I was trying to grab details from a product page—think stuff like the item name, description, member vs. non-member prices, and some category info. The JSON-LD looked something like this (I’ve swapped out the real details for a fake example):

{
  "@context": "https://schema.org",
  "@type": "Product",
  "name": "Beginner’s Guide to Coffee Roasting",
  "description": "Learn the basics of roasting your own coffee beans at home. Recorded live last summer.",
  "provider": {
    "@type": "Organization",
    "name": "Bean Enthusiast Co."
  },
  "offers": [
    {"@type": "Offer", "price": 49.99, "priceCurrency": "USD"},
    {"@type": "Offer", "price": 59.99, "priceCurrency": "USD"}
  ],
  "skillLevel": "Beginner",
  "hasWorkshop": [
    {
      "@type": "WorkshopInstance",
      "deliveryMethod": "Online",
      "workshopSchedule": {"startDate": "2024-08-15"}
    }
  ]
}

My goal was to extract this, label the cheaper price as “member” and the higher one as “non-member,” and snag extras like skillLevel and deliveryMethod.

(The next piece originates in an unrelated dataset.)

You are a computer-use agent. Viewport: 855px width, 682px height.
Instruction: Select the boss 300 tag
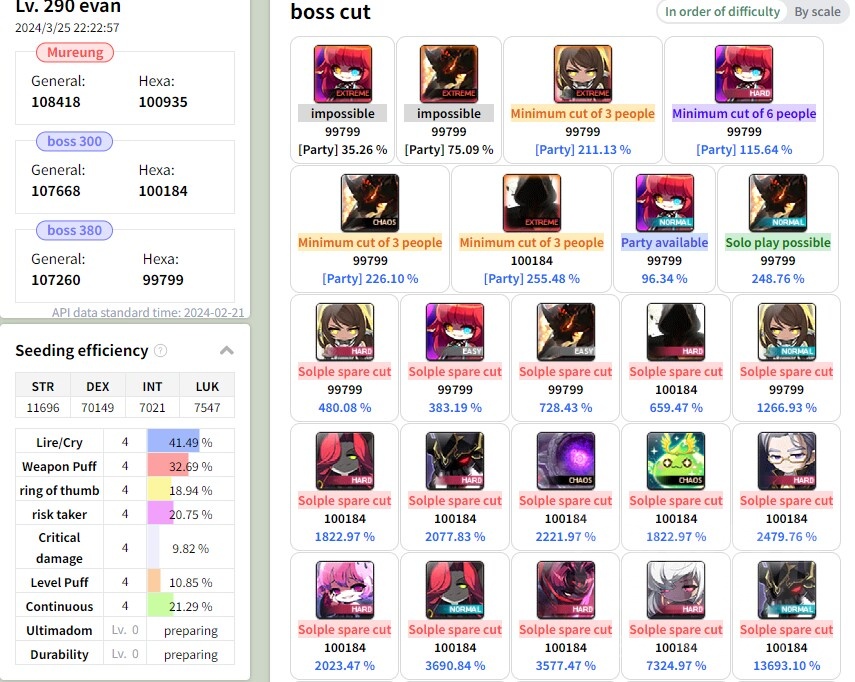[x=74, y=141]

Simple, right? Nope. My first stab at it with Crawl4AI gave me nothing—just an empty [].

What Went Wrong: Next.js Threw Me a Curveball

Next.js loves doing things dynamically, which means the JSON-LD I saw in my browser’s dev tools wasn’t always in the raw HTML Crawl4AI fetched. I started with this basic setup:

from crawl4ai import AsyncWebCrawler
from crawl4ai.extraction_strategy import JsonCssExtractionStrategy

schema = {
    "name": "Product Schema",
    "baseSelector": "script[type='application/ld+json']",
    "fields": [{"name": "json_ld_content", "selector": "script[type='application/ld+json']", "type": "text"}]
}

async def extract_data(url):
    async with AsyncWebCrawler() as crawler:
        result = await crawler.arun(url=url, extraction_strategy=JsonCssExtractionStrategy(schema))
        extracted_data = json.loads(result.extracted_content)
        print(extracted_data)

# Output: []

Empty. Zilch. I dug into the debug output and saw the JSON-LD was in result.html, but result.extracted_content was blank. Turns out, Next.js was injecting that <script> tag after the page loaded, and Crawl4AI wasn’t catching it without some extra nudging.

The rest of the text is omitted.